SHORT TASK:
Report every line in the rows below that contains the string "height", copying each such line in full. Case counts.

*** PROVIDED MATERIAL

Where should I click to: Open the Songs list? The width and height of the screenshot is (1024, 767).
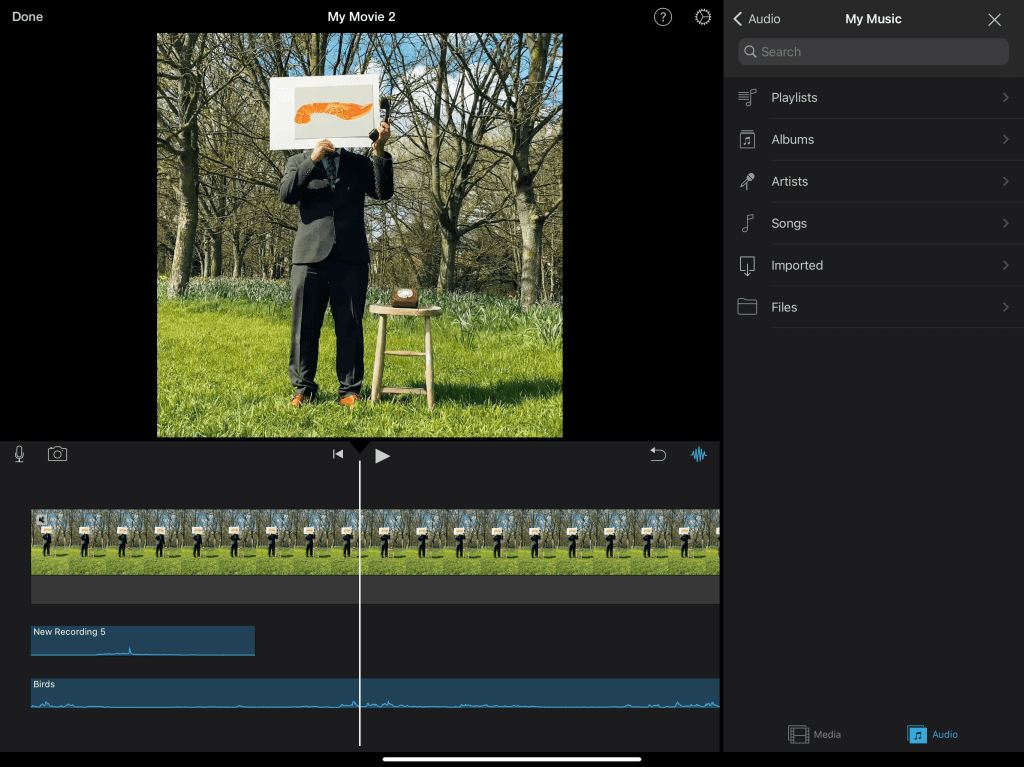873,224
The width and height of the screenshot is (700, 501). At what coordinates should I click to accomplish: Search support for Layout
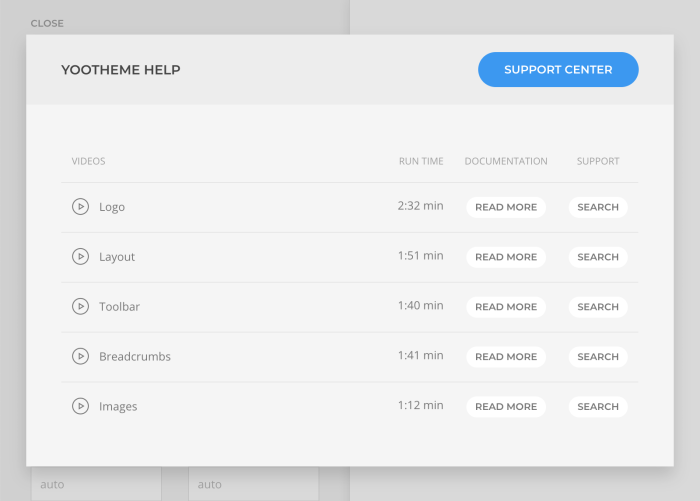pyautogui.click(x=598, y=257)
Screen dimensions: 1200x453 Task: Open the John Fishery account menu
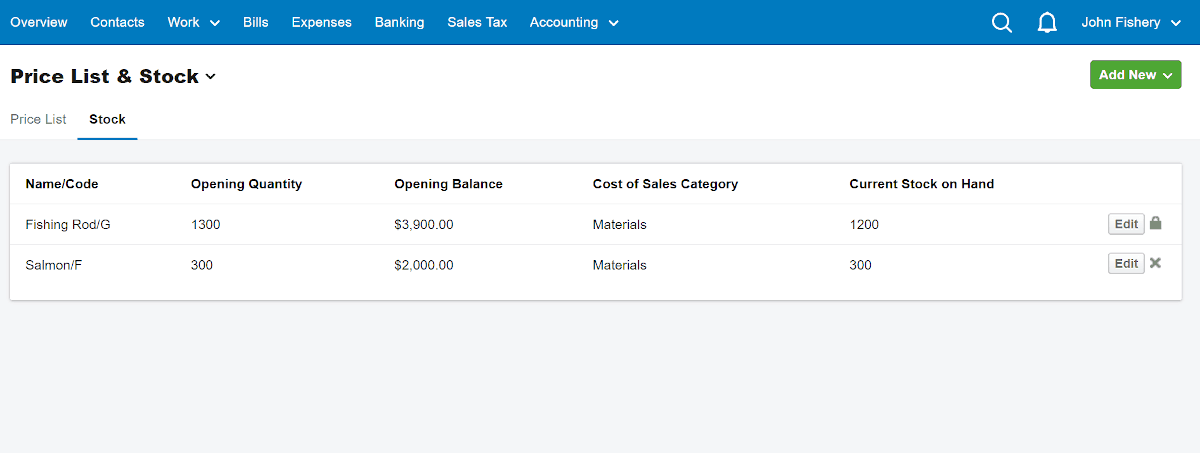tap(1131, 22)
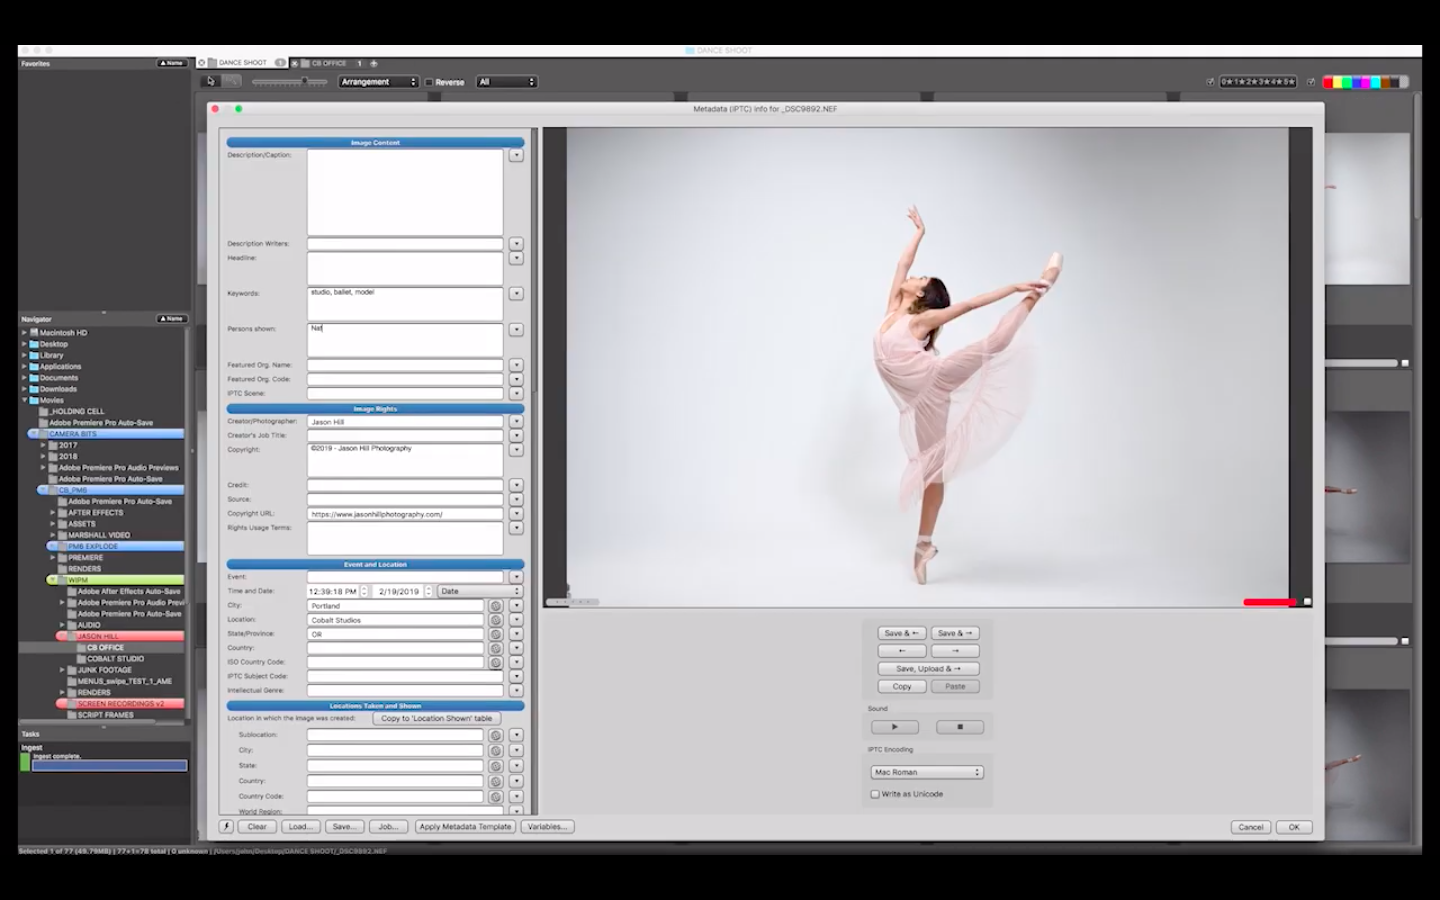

******

RESULT OF THIS EXERCISE:
Where should I click to: Open the Songs list? The width and height of the screenshot is (1024, 767).
The width and height of the screenshot is (700, 501). At what coordinates should I click to accomplish: Search support for Layout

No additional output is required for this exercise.